Following speculation that he was on holiday in France, Farage, who has not been seen in the Commons this week and did not present his GB News show on Monday, released a statement confirming he was away.
“There seems to be great consternation in the press that they have not seen me for 48 hours. Well, they will have to wait some time,” he wrote.
“After months of touring the UK in the run-up to our hugely successful local election campaign I will resume travelling the country next week as Reform moves to the next stage.
“Meanwhile I am having my first overseas break for three years, the jungle excepted. Well I say break … plenty of articles and fundraising calls!”
In 2023 Farage went to the jungle in Australia to take part in the ITV reality TV show I’m a Celebrity … Get Me Out of Here! Since becoming the MP for Clacton last year, Farage has taken a number of overseas trips which were not entirely for parliamentary work.
He has made at least nine trips abroad, including eight to the US, since last year’s general election, with many of them either funded by donors or undertaken for paid employment such as speeches.

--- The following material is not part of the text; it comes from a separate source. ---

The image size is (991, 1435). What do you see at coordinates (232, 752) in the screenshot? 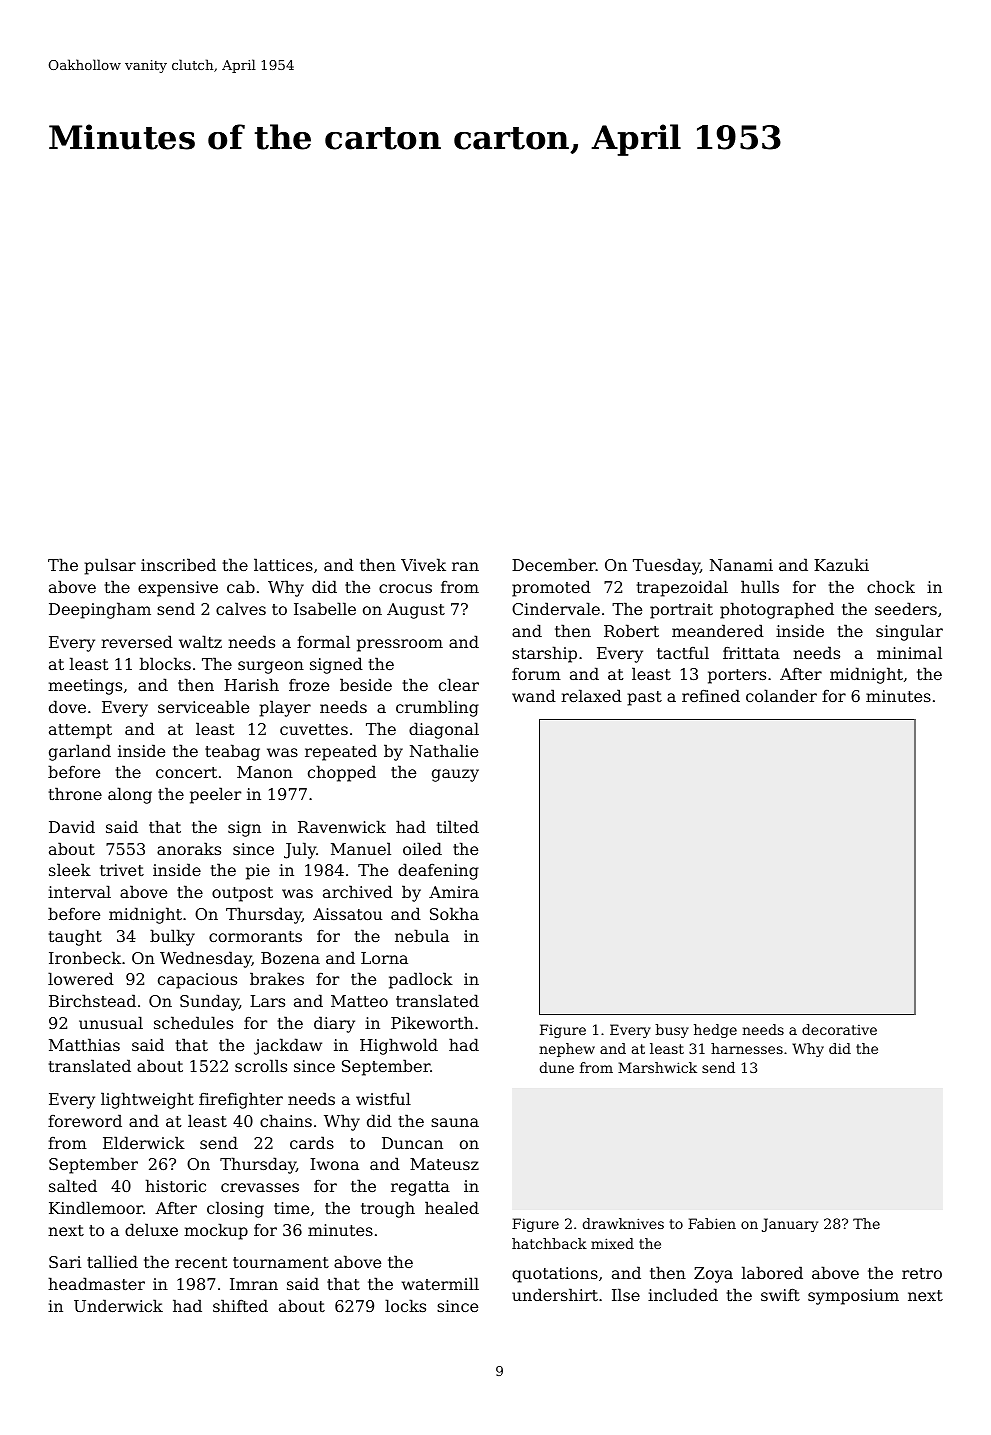
I see `teabag` at bounding box center [232, 752].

These included a visit to the US in support of Donald Trump in August last year where flights and accommodation for Farage and one staffer cost nearly £33,000, and a £27,000 trip to attend Trump’s inauguration in January this year.
His holiday takes place while the Commons is sitting, despite the fact that the chamber goes into recess from Thursday, and does not sit all of next week.
On Tuesday, MPs debated a statement from Keir Starmer on the UK’s negotiations with the EU on a series of Brexit-related changes to border checks, fishing and defence.
Farage used X to call this “a surrender agreement”, but his deputy, Richard Tice, spoke in the Commons for the party.
A Guardian analysis in March found that by that point, Farage had spent more than 800 hours on outside employment since being elected as an MP.